• [Document excerpt]:
━━━━━━━━━━━━━━━━
Silencer® Select Validated siRNA (small interfering RNA) against Chk1 and Silencer® Select Negative Control siRNA were purchased from Thermo Fisher Scientific, Inc. The day before siRNA transfection, the cells (1×105) were seeded into 6-well plates and incubated overnight at 37°C without antibiotics. Cells were then treated with siRNA (final concentration of 25 nM) in RPMI-1640 medium in the presence of the DharmaFECT transfection reagent according to the manufacturer's instructions (GE Healthcare Japan, Tokyo, Japan). After incubation for 24 h at 37°C, the medium containing the mixture of DharmaFECT and siRNA was replaced by RPMI-1640 medium containing 10% FBS and cells were incubated for a further 24 h with or without the drugs (GEM 0.8 ng/ml, S-1 0.5 µg/ml).

Statistical analysis

Data from the MTT assays, ELISA and western blot analyses are expressed as the mean ± standard deviation. Differences between the groups were examined for statistical significance using analysis of variance (ANOVA) followed by Fisher's protected least significant difference analysis. A P-value of <0.05 was considered statistically significant. Statistical analysis was performed using a BellCurve created in Excel for Windows (Social Survey Research Information Co., Ltd., Tokyo, Japan).
━━━━━━━━━━━━━━━━
• [Data extracts]:

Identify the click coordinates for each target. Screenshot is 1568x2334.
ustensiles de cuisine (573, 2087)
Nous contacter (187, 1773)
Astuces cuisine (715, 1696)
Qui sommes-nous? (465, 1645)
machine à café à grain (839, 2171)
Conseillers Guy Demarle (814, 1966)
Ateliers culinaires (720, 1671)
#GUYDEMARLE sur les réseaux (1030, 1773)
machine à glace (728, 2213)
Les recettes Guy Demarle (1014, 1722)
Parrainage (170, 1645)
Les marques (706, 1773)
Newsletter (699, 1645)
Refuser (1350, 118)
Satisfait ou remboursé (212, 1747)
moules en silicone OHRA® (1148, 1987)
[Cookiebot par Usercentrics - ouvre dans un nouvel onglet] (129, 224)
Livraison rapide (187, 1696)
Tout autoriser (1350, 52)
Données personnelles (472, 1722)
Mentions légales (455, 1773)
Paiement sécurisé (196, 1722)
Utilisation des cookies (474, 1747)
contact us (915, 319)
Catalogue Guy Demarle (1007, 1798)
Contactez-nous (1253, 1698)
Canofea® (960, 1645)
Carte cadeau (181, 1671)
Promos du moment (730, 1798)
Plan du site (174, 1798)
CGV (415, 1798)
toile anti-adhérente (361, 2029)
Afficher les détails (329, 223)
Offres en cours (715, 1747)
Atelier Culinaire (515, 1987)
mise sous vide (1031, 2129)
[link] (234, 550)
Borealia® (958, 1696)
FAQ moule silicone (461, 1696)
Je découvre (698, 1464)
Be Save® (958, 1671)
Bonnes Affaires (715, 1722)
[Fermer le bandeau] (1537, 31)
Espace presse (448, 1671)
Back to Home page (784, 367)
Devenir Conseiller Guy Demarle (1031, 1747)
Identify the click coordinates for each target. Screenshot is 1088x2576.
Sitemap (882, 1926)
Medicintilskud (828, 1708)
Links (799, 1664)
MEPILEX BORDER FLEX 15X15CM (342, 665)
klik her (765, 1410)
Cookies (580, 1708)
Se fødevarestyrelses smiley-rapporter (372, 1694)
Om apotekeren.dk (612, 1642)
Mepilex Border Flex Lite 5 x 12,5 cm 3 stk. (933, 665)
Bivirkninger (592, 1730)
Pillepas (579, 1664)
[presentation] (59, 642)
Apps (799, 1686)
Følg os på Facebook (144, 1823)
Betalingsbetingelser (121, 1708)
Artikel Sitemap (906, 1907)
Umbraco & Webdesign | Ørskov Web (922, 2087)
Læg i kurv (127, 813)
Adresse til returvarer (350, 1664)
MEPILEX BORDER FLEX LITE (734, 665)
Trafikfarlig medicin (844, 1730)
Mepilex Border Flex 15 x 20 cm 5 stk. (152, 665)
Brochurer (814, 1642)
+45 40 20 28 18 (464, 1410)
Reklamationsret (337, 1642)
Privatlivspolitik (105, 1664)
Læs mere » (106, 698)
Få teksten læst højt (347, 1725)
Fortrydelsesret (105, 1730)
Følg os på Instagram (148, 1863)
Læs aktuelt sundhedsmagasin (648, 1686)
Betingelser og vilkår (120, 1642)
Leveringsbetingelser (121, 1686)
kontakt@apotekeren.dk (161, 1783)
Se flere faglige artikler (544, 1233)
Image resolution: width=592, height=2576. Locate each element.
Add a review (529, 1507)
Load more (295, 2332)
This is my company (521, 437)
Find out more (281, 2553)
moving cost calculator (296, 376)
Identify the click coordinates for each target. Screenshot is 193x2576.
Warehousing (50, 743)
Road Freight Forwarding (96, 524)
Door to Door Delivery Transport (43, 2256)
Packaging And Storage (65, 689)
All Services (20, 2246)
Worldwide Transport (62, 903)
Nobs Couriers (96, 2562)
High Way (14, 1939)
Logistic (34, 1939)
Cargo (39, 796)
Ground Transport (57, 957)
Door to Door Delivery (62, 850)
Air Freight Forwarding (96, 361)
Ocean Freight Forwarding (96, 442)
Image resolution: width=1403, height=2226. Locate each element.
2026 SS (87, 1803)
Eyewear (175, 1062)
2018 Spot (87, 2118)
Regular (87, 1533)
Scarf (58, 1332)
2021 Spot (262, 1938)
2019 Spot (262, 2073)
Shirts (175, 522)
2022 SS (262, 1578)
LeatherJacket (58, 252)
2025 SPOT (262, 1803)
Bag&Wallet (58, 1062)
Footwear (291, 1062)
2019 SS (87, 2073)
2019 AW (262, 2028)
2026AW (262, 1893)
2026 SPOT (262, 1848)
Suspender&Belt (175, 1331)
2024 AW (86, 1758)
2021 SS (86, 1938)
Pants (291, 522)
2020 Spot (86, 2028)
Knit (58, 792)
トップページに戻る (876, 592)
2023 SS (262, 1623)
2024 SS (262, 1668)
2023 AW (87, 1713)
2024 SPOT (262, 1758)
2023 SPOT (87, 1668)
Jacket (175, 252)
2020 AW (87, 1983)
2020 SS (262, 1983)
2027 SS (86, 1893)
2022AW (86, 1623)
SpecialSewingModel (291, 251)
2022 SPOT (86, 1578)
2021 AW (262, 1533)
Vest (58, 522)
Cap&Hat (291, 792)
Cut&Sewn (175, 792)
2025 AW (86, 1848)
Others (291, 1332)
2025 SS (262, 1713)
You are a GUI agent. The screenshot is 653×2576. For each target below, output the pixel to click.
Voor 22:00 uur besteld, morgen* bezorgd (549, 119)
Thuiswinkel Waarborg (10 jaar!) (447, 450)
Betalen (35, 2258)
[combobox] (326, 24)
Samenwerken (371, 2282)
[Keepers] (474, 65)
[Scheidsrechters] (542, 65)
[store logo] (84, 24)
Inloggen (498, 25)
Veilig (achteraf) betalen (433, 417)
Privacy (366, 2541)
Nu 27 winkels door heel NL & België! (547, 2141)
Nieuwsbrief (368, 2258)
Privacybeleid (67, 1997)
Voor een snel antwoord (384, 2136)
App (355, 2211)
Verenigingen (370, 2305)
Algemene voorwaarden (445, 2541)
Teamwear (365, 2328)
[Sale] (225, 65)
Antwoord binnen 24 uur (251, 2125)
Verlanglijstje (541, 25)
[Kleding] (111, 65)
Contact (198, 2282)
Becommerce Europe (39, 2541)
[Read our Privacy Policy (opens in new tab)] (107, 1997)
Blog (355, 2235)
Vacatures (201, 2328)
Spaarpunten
━━━━━━━━━━━━━━━━
• [What to work on]:
#1 Retype the part of the siRNA methods excerpt starting with "Data from the" and going on through "Ltd., Tokyo, Japan).".
#2 Name every company that the siRNA methods excerpt mentions.

• [Answers for the tasks]:
#1
Data from the MTT assays, ELISA and western blot analyses are expressed as the mean ± standard deviation. Differences between the groups were examined for statistical significance using analysis of variance (ANOVA) followed by Fisher's protected least significant difference analysis. A P-value of <0.05 was considered statistically significant. Statistical analysis was performed using a BellCurve created in Excel for Windows (Social Survey Research Information Co., Ltd., Tokyo, Japan).

#2
Thermo Fisher Scientific, Inc.
GE Healthcare Japan
Social Survey Research Information Co., Ltd.